Our clinic consists of 12 accelerators where 6 of them are Truebeams (Varian Medical systems, Palo Alto, USA) with an ExacTrac Dynamic system installed (Brainlab, Munich, Germany). ExacTrac Dynamic uses two structured light optical cameras to detect the patient surface for pre-positioning and can aligning the patient without the use of tattoos and lasers. To investigate SG setup as broadly as possible, we have included patients from most diagnosis groups treated at our institution, i.e., head and neck, breast, urogenital, lung, gynaecological, gastrointestinal, prostate, bone, lymphoma, extremities, and other soft tissue tumours. We have not included patients treated in deep inspiration breath-hold (DIBH) since we currently do not use SG for gating. Prior to SG implementation, we asked the treatment staff to answer a questionnaire about pre-positioning with laser/tattoos.

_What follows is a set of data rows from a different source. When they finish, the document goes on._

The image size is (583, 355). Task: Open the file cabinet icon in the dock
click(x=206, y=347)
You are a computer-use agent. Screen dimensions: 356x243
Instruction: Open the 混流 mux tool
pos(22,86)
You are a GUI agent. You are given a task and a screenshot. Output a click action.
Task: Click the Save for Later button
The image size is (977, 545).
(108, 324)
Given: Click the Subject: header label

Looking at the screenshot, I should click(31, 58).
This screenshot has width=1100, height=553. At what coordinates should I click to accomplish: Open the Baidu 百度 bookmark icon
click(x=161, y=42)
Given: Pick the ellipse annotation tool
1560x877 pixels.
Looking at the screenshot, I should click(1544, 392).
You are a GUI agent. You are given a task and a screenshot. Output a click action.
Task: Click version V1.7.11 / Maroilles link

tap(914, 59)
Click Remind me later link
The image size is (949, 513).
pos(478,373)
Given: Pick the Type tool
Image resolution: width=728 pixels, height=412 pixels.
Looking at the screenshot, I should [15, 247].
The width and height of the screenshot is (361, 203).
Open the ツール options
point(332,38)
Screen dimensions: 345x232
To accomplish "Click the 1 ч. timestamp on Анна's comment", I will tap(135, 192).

We asked if a manual adjustment of the patient had been necessary or not, as part of the pre-positioning procedure. This was asked for every non-gated fraction treated every day for a 3.5-week period and it was also noted which treatment type (lung, breast, gynaecological, etc.) each patient received. Our main questionnaire, for the evaluation of user satisfaction and manual workload of the SG system, consisted of three points. The first point was, has SG setup worked better, equivalently, or worse for this patient compared to a laser/tattoo setup. This question was based on the treatment staffs’ experience with similar patients in the past using laser/tattoo as the setup strategy. The second point was, was it necessary to manually adjust the patient before leaving the treatment room. Both questions were filled in for every fraction and was answered by the staff members who positioned the patient. The third point was for general notes and comments for the SG system and how it worked for that patient specifically or adverse events. Additionally, the treatment type was noted for each patient. We collected data over a 6-month period and responses were gathered and collected once per month. This way, it was possible to follow the user satisfaction over time. Uncertainties were calculated using multi-nomial distribution statistics and was analysed using Excel (Microsoft) and Python by a medical physicist.